The Rural Electrification Fund, which financed the work, has been playing an increasingly decisive role in reshaping rural Zimbabwe. In many districts, electrification efforts have often arrived slowly and in phases, with communities watching neighbouring villages get connected while waiting for their turn. For people along the Tsvito to Samatinha stretch, that wait has finally ended. Every institution along the line now stands fully connected to the national grid, something that once seemed improbable. Hon. Sanyatwe was clear that this is the kind of development that restores confidence and strengthens the social fabric.
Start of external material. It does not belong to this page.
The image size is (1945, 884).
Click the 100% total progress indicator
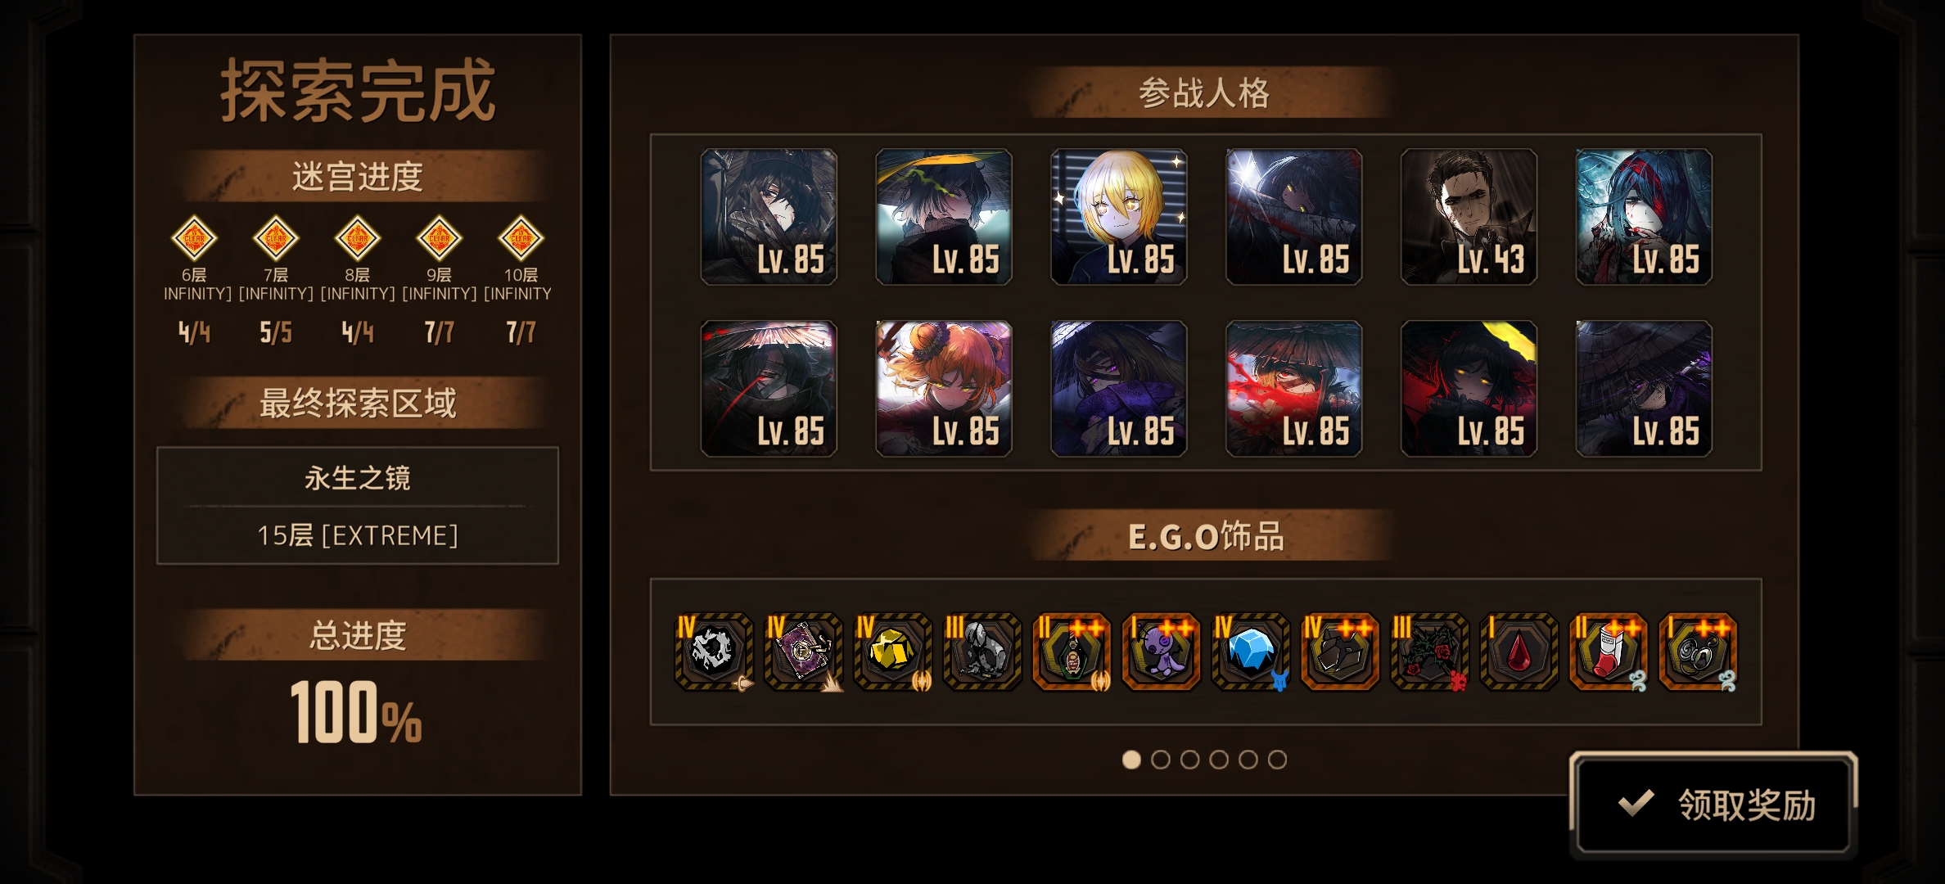point(356,712)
She shared that Ward Seven has become one of the enviable wards in Nyanga North, with all major centres electrified under the Rural Electrification Fund. It is a rare accomplishment, because in many rural areas the story of electrification is still unfolding. Some schools remain in darkness, clinics struggle with unreliable backup systems and business centres run on expensive generators. In contrast, Nyanga North’s new reality places it among the rural districts making visible strides and unlocking new economic potential.

Electricity often changes communities in layers. First, the obvious: lights at night, cold storage for food and medicines, and machinery that can finally run. Then comes the second layer: new businesses, safer environments, better resourced schools and clinics that can offer a broader range of services. Later, a third layer emerges where electrification becomes the foundation for digital learning, small industries, vocational training and unexpected forms of innovation that young people naturally gravitate towards. Hon. Sanyatwe’s excitement stems from knowing that this eighteen kilometre line is not the end of a project but the beginning of a long arc of transformation.

The next stage is already on the horizon. The MP revealed that the line will be extended further to the Nyamombe Vocational Training Centre, a place with its own historical weight. Formerly known as the Nyamombe Refugee Camp, the centre is set to be infused with new life once electricity arrives. Vocational training institutions depend heavily on stable energy to power workshops, laboratories and digital centres. The extension of the line promises to turn the institution into a true engine for skills development in the region, offering youth practical pathways into trades and professions that can lift entire families.

Residents who gathered around the new line spoke with a sense of gratitude and a feeling of finally being woven more tightly into the national framework of development. In countless rural regions, there is often a sense of being left behind while progress speeds ahead elsewhere. Electrification counters that feeling. It signals recognition, inclusion and investment in people who have waited too long to be seen.

This moment in Nyanga North is likely to ripple outward. Opportunities that come with electricity often inspire new demands for water systems, improved roads, digital connectivity and new business hubs. Where light comes, people dream differently. Hon. Sanyatwe embraced that sentiment, saying this achievement confirms what continued collaboration between communities, government departments and development institutions can accomplish.

For now, the constituency is celebrating a milestone it earned through patience, advocacy and hope. The hum of electricity along the Tsvito to Samatinha corridor is more than a technical success. It is a signal that rural progress, when nurtured with intention and commitment, can illuminate even the quietest corners of a nation.